* [Tâche]: Reproduisez à l'identique le passage de l'article sur André Ottong qui débute aux mots « S’il a gravité » et se termine après « de Patrick Bouémé. ».

Notre Stanley Kubrick national (du fait d’avoir été un autodidacte du cinéma) a quitté la planète bleue il y a huit ans déjà. Plus exactement le 24 août 2009. 50 jours déjà qu’on aurait dû y penser. L’oubli de Gabonreview est concomitant à celui de la télévision nationale dont il était pourtant un bon fournisseur de contenu, aussi bien pour ses productions que pour ses interviews et participations à des talk-shows.
Flash-back sur cet outsider du 7e art national, précurseur du film indépendant gabonais, instaurateur d’une facture locale du vidéo-clip et lauréat du Festival panafricain du cinéma et de la télévision de Ouagadougou (Fespaco)

André Ottong. © Facebook

 

Fragments de vie. © Collecté par Gabonreview

S’il a gravité autour et avait fini par en bénéficier un tantinet, il ne faisait réellement pas partie de la caste officielle des cinéastes gabonais, regroupés alors au Centre national de cinéma (Cenaci), devenu Institut gabonais de l’image et du son (Igis). Pour cela, il n’avait jamais pas pris part aux œuvres collectives de l’instance faîtière du 7e art gabonais, notamment « L’auberge du salut » (1995) et « Les années école » (2005). Mais il aura su se frayer un chemin dans le petit maquis de cette corporation au Gabon, au point qu’il deviendra l’inspirateur de tous les vidéastes indépendants réalisant des films de fiction aujourd’hui au Gabon, à l’instar de Eric Mabadi, Melchy Obiang ou de Patrick Bouémé.

* [Données fournies]:
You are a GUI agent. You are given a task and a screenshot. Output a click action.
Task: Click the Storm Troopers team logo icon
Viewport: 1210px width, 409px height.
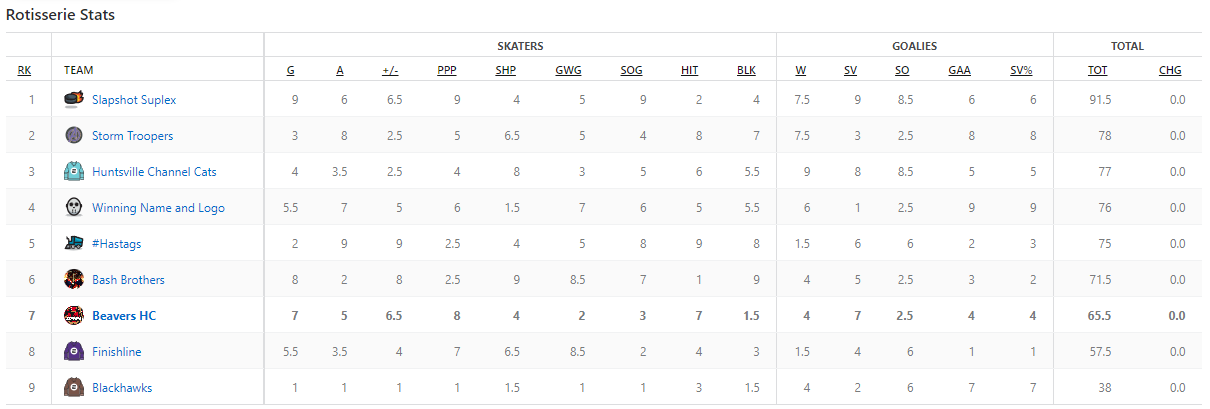tap(73, 135)
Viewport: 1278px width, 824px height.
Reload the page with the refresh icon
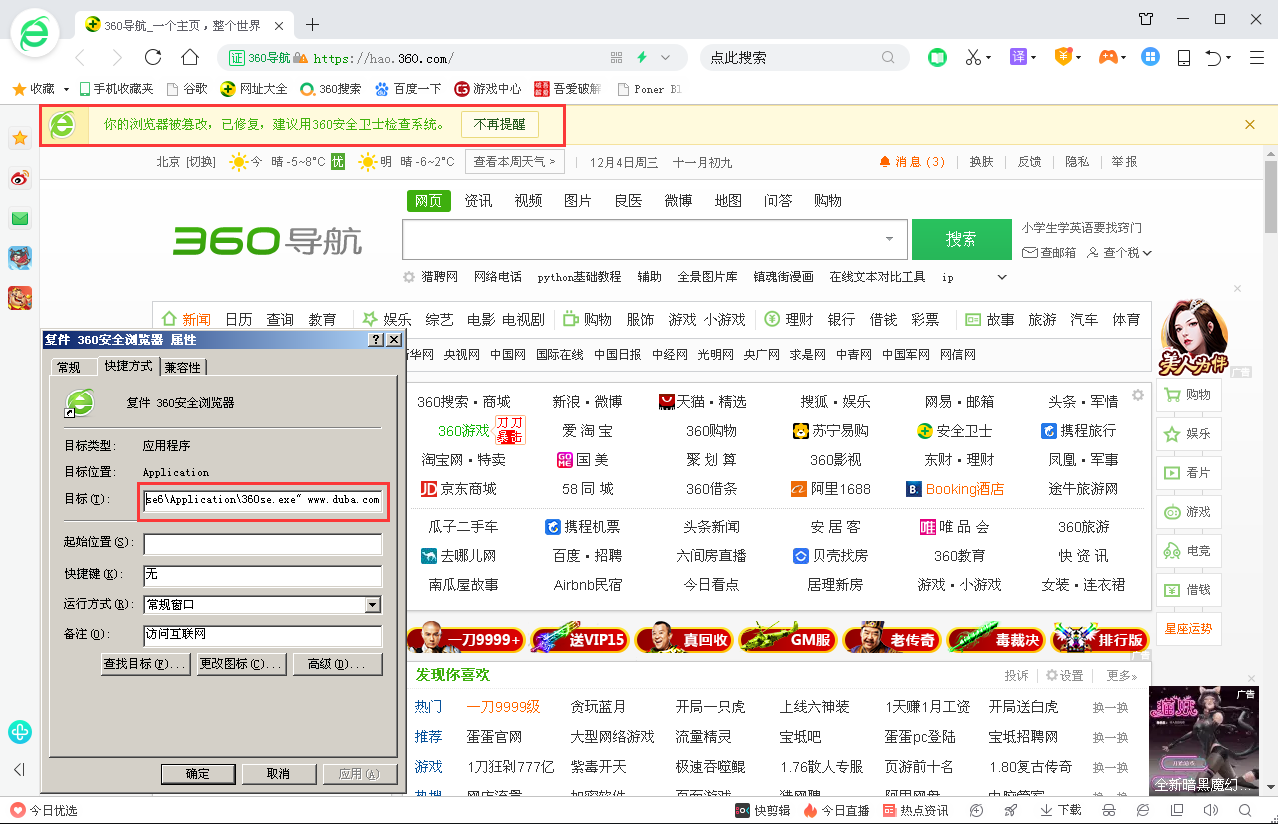153,57
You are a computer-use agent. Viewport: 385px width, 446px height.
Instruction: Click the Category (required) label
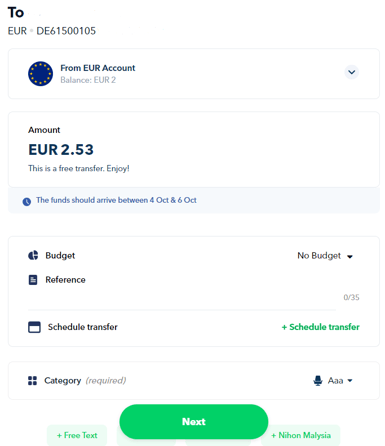tap(85, 381)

* [Réponse complète]:
S’il a gravité autour et avait fini par en bénéficier un tantinet, il ne faisait réellement pas partie de la caste officielle des cinéastes gabonais, regroupés alors au Centre national de cinéma (Cenaci), devenu Institut gabonais de l’image et du son (Igis). Pour cela, il n’avait jamais pas pris part aux œuvres collectives de l’instance faîtière du 7e art gabonais, notamment « L’auberge du salut » (1995) et « Les années école » (2005). Mais il aura su se frayer un chemin dans le petit maquis de cette corporation au Gabon, au point qu’il deviendra l’inspirateur de tous les vidéastes indépendants réalisant des films de fiction aujourd’hui au Gabon, à l’instar de Eric Mabadi, Melchy Obiang ou de Patrick Bouémé.